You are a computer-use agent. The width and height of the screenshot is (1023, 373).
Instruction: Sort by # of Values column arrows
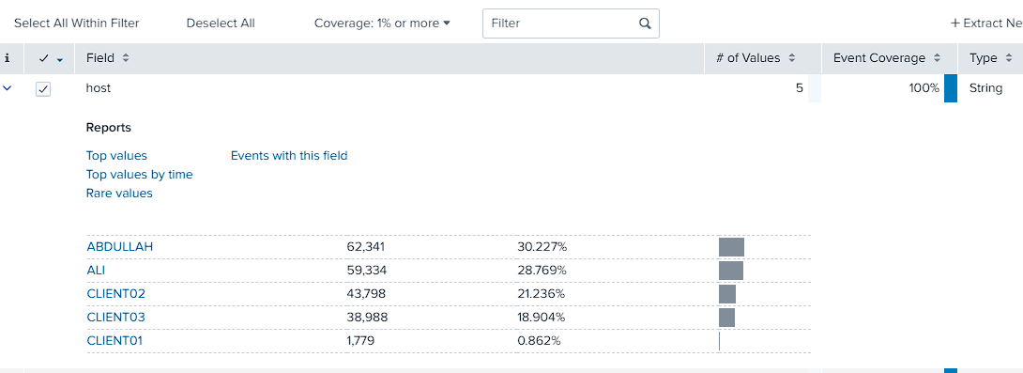[791, 58]
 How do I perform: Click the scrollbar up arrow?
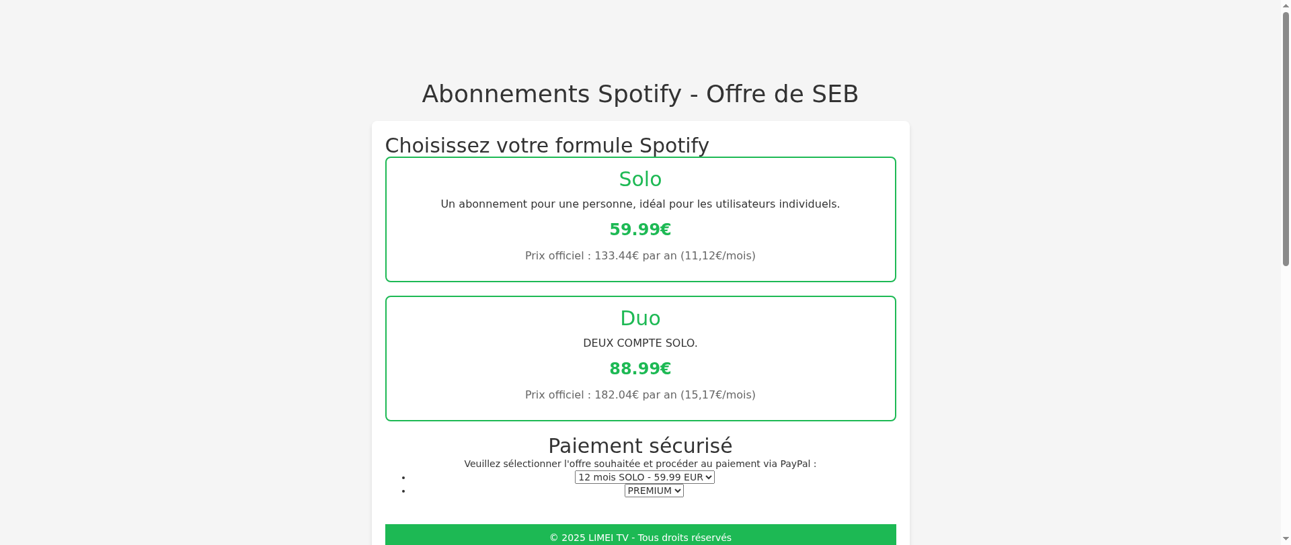[1286, 5]
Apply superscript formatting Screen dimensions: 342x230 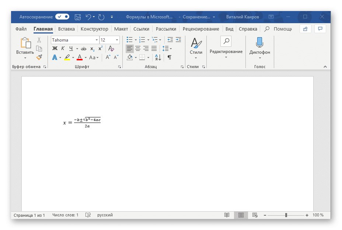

---

What the exercise asks -> All entries should be given again exactly, except that pictures are to be excluded.

Written response ->
You are a computer-use agent. The width and height of the screenshot is (1023, 373).
Instruction: Sort by # of Values column arrows
[791, 58]
 How do I perform: Click the scrollbar up arrow?
[1286, 5]
Apply superscript formatting Screen dimensions: 342x230 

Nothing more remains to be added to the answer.